US-Präsident Biden und Vizepräsidentin Harris | dpa

US-Präsident Biden "Wir bringen euch heim"

Stand: 21.08.2021 10:14 Uhr

Noch immer halten sich zahlreiche US-Amerikaner in Afghanistan auf. Ihnen versprach Präsident Biden, sie unter allen Umständen in Sicherheit zu bringen. Dazu sei man auch in ständigem Kontakt mit den Taliban.

US-Präsident Joe Biden hat angesichts des andauernden Chaos auf dem Kabuler Flughafen allen Amerikanern, die noch in Afghanistan sind, eine sichere Ausreise versprochen: "Wir bringen euch heim", betonte Biden bei einer Pressekonferenz in Washington. Auf die Frage eines Journalisten, ob eine solche Zusage auch für afghanische Ortskräfte wie Übersetzer gelte, sagte Biden: "Ja, wir gehen die gleiche Verpflichtung ein."

13.000 Menschen ausgeflogen

Dazu würden die Evakuierungsflüge aus Kabul fortgesetzt. Es werde nun geprüft, wie viele US-Bürger noch im Land seien, sagt Biden weiter. Seit dem Start der Evakuierungsmission vor etwa einer Woche hätten die USA rund 13.000 Menschen ausgeflogen, allein am Donnerstag seien es 5700 gewesen.

Um die Mission erfolgreich fortzusetzen, stehe man auch in engem Kontakt mit den radikalislamischen Taliban. Diese kontrollieren die Stadt und die wichtigsten Zugänge zum internationalen Flughafen von Kabul. Gleichzeitig warnte er die Islamisten, dass jede Unterbrechung der Rettungsmission mit großer Härte beantwortet werde. Die US-Soldaten vor Ort hätten zudem ein wachsames Auge auf mögliche terroristische Aktivitäten, sei es durch Al-Kaida oder andere Terrorgruppen.

Mission doch bis 31. August abgeschlossen?

Zur Dauer des Einsatzes sagte Biden, er gehe davon aus, dass bis zum 31. August alle Ausreisewilligen - sowohl Amerikaner als auch die Ortskräfte - das Land verlassen können. Dieses Datum hatte das Weiße Haus ursprünglich angepeilt, jedoch erklärt, dass man auch darüber hinaus noch weiter Menschen ausfliegen werde, sollte diese nötig sein. Insgesamt rechnet Washington damit, dass bis zu 65.000 Menschen in Sicherheit gebracht werden wollen.

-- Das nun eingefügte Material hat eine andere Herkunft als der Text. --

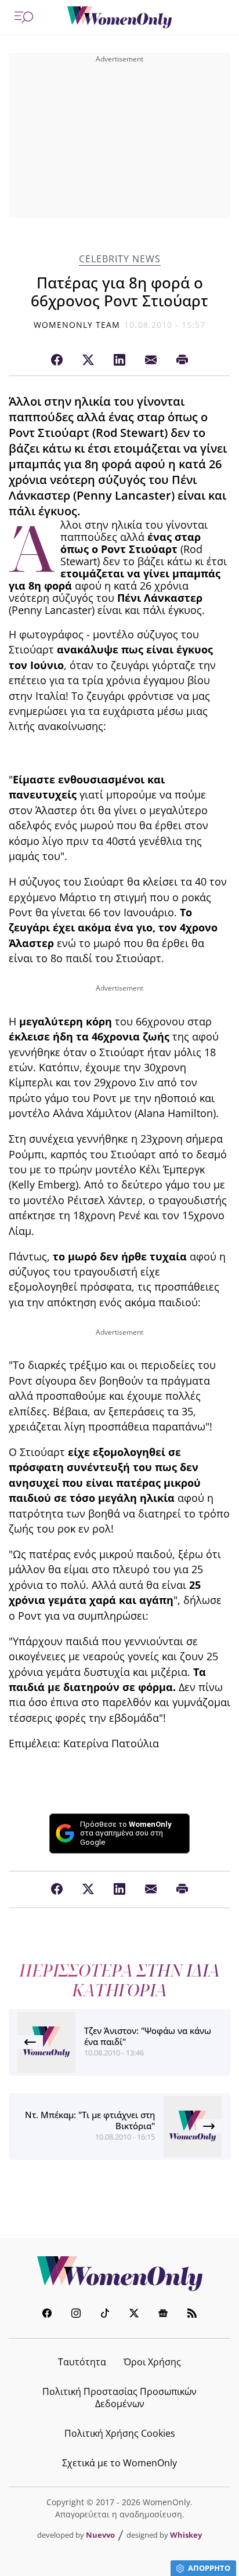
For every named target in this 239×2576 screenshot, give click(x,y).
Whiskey (186, 2535)
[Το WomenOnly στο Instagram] (76, 2314)
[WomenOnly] (119, 17)
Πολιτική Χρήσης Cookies (119, 2433)
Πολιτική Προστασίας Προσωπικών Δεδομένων (119, 2397)
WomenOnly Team (77, 324)
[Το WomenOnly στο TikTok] (105, 2314)
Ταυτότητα (82, 2361)
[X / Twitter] (88, 360)
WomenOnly (119, 2273)
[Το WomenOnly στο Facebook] (47, 2314)
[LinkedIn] (119, 360)
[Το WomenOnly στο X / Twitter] (134, 2314)
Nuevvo (100, 2535)
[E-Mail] (150, 360)
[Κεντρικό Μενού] (24, 17)
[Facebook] (56, 360)
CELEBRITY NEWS (120, 259)
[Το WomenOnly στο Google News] (163, 2314)
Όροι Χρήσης (152, 2361)
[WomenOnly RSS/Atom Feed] (192, 2314)
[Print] (182, 360)
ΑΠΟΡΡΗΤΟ (209, 2568)
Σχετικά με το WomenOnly (119, 2462)
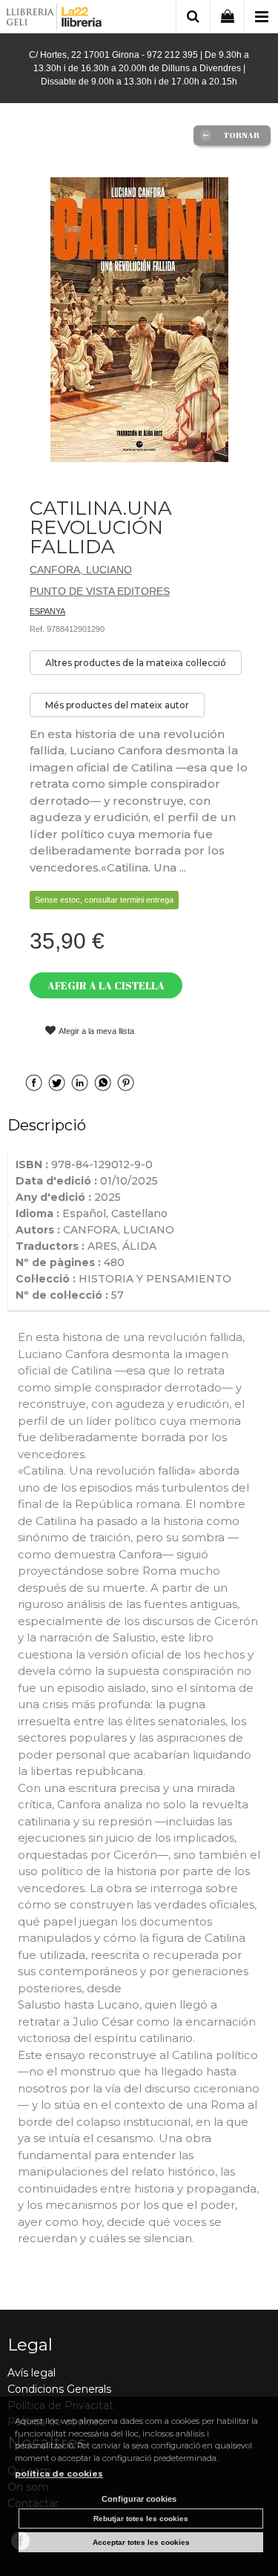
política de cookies (59, 2473)
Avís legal (31, 2372)
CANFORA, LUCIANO (81, 570)
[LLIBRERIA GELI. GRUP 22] (54, 19)
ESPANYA (47, 611)
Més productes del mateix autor (117, 705)
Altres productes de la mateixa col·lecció (135, 662)
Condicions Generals (59, 2389)
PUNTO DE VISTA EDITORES (100, 591)
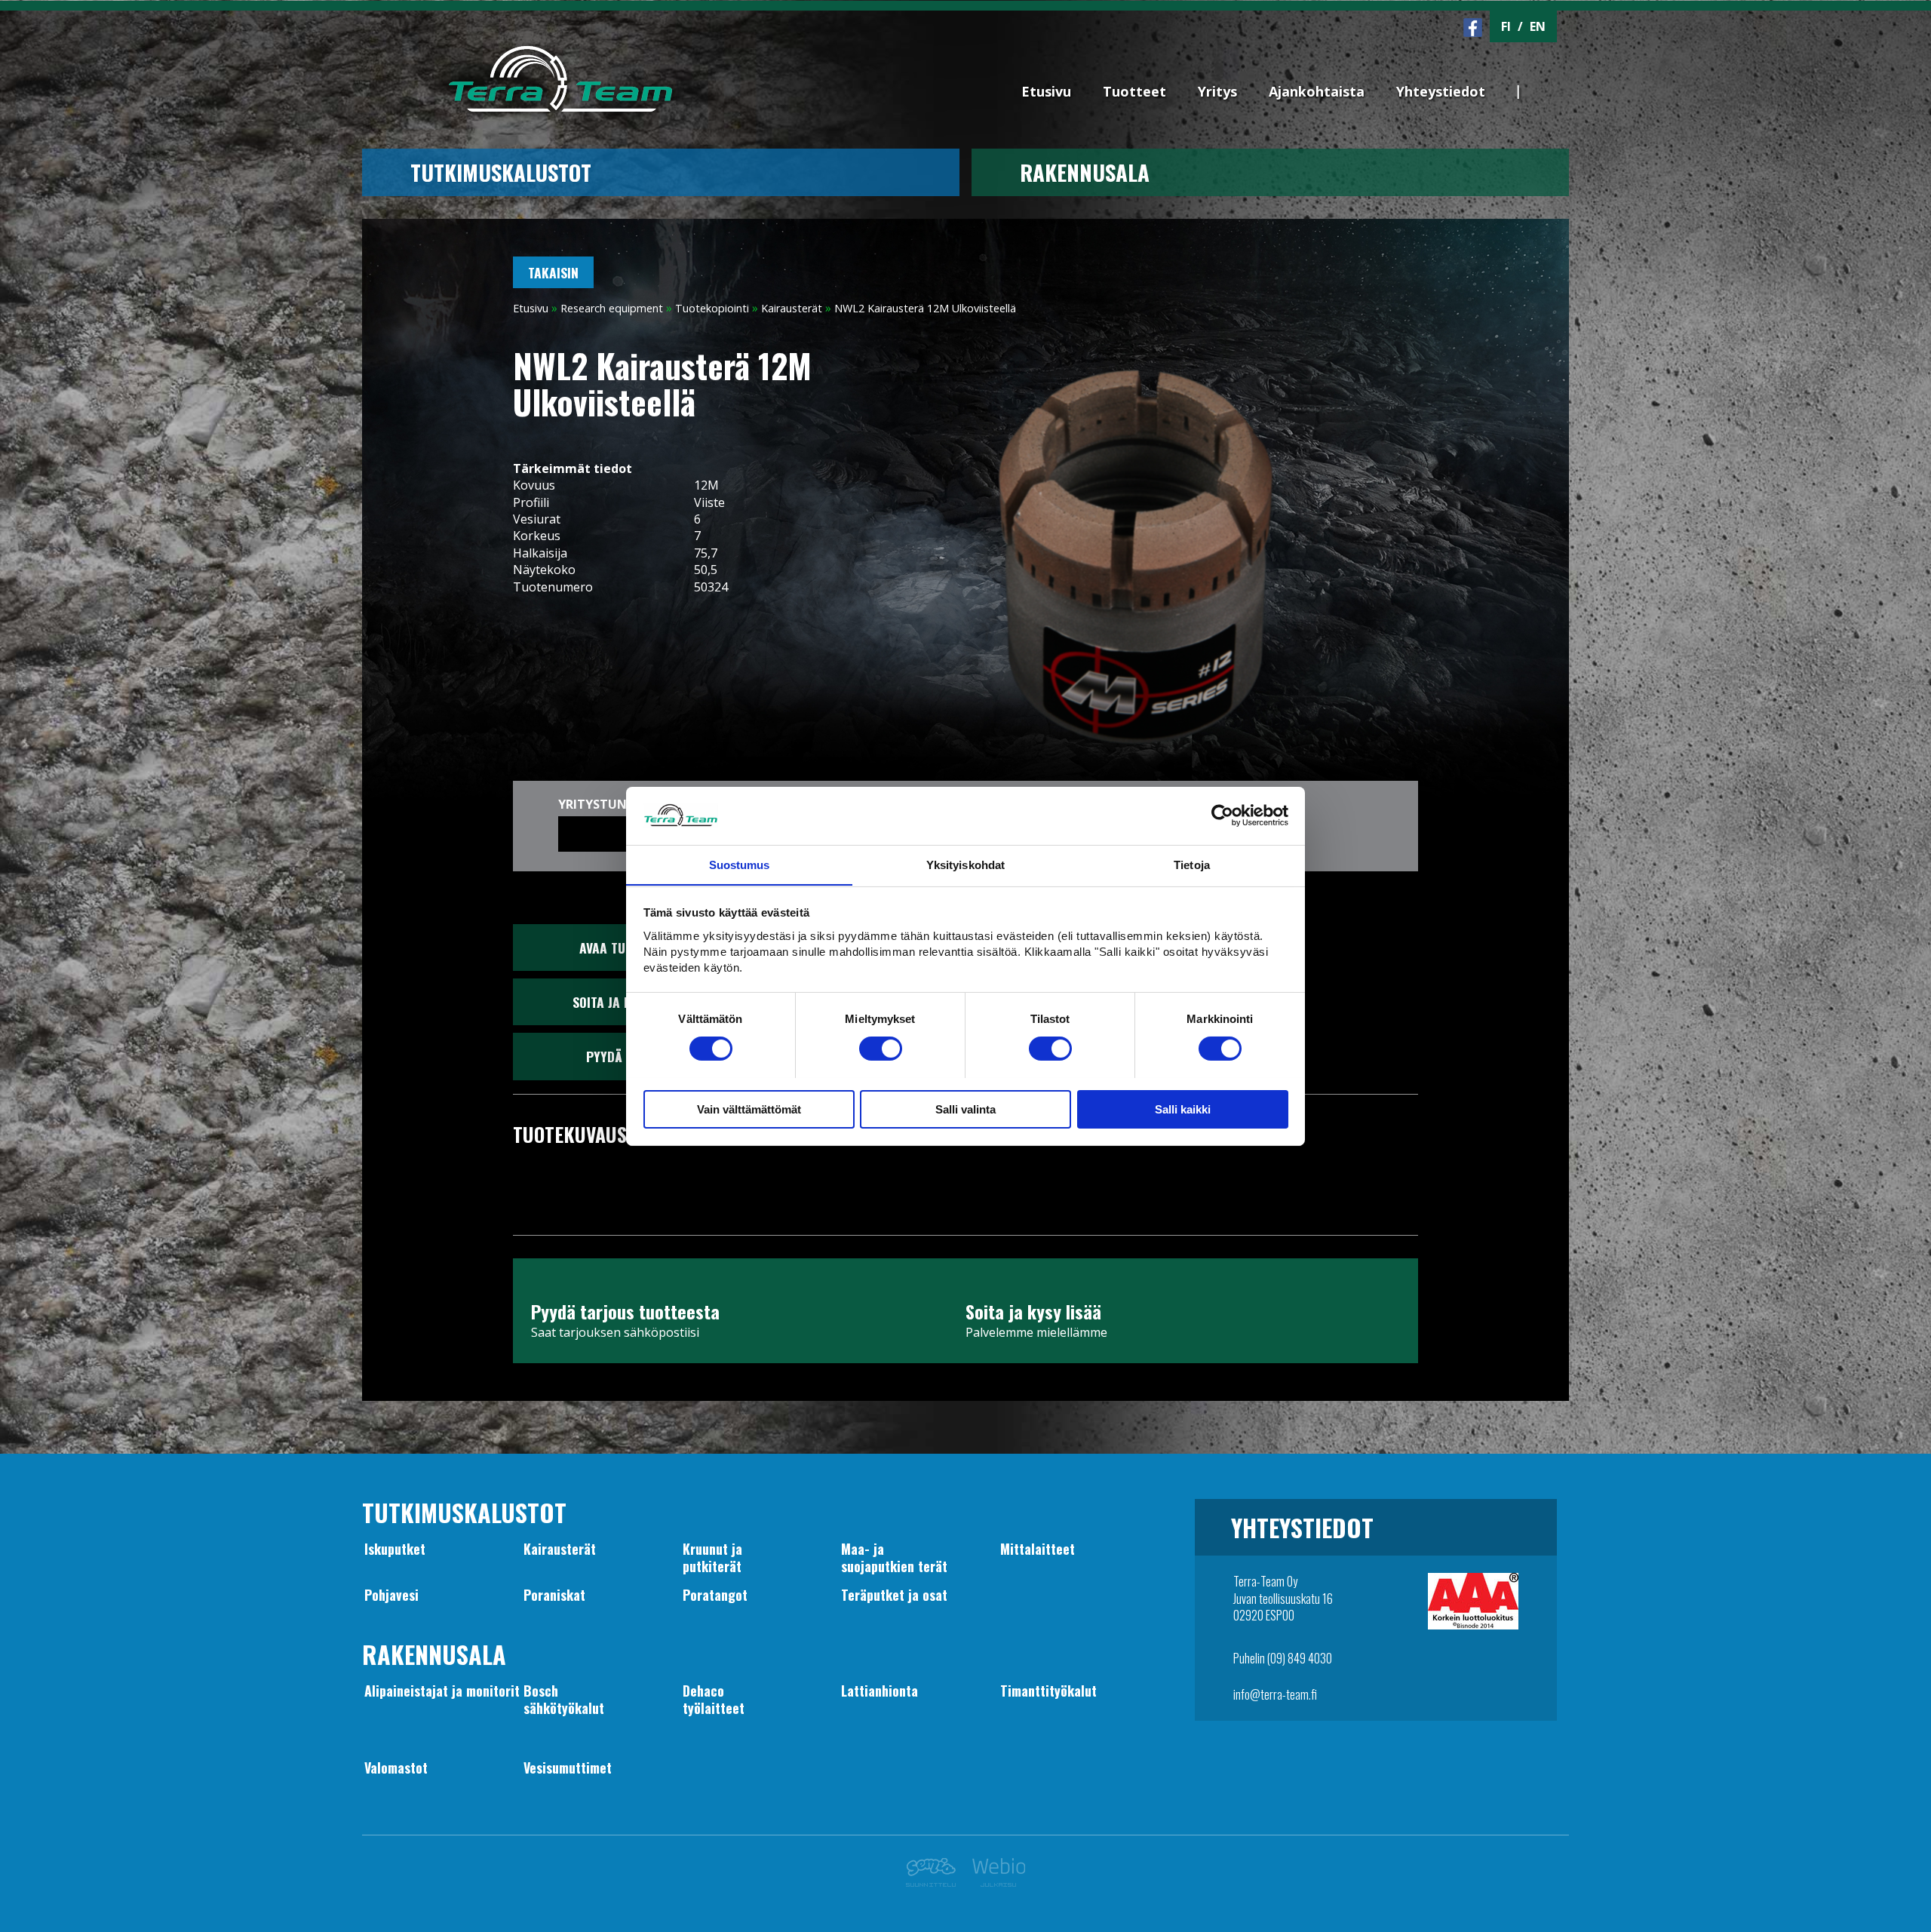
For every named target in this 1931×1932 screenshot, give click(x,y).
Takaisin (553, 272)
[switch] (880, 1049)
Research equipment (611, 308)
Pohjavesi (391, 1595)
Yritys (1217, 91)
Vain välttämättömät (749, 1108)
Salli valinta (965, 1108)
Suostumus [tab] (739, 864)
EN (1538, 26)
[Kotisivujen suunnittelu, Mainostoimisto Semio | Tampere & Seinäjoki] (935, 1882)
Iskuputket (394, 1549)
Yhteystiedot (1440, 91)
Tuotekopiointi (712, 308)
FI (1506, 26)
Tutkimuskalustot (500, 172)
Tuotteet (1134, 91)
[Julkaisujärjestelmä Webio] (994, 1882)
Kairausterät (791, 308)
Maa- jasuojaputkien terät (894, 1557)
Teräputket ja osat (894, 1595)
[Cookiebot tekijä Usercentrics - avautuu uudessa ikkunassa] (1222, 815)
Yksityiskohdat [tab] (965, 864)
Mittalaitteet (1037, 1549)
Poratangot (715, 1595)
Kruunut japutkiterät (712, 1557)
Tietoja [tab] (1192, 864)
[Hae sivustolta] (1547, 65)
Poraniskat (554, 1595)
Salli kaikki (1183, 1108)
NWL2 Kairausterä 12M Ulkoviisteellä (925, 308)
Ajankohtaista (1317, 91)
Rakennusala (1085, 172)
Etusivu (1046, 91)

Auch NATO-Generalsekretär Jens Stoltenberg sagte nach einer Videokonferenz mit den Bündnis-Außenministern, die USA hätten signalisiert, dass ihr Zeitplan am 31. August ende. Biden betonte, die NATO spiele, genau wie Großbritannien, Deutschland und Frankreich eine wichtige Rolle bei der Evakuierungsmission. Es gebe Absprachen und gegenseitige Unterstützung bei den Rettungsflügen. "Wir sind zusammen reingegangen und jetzt, 20 Jahre später, gehen wir auch wieder zusammen raus", sagte Biden.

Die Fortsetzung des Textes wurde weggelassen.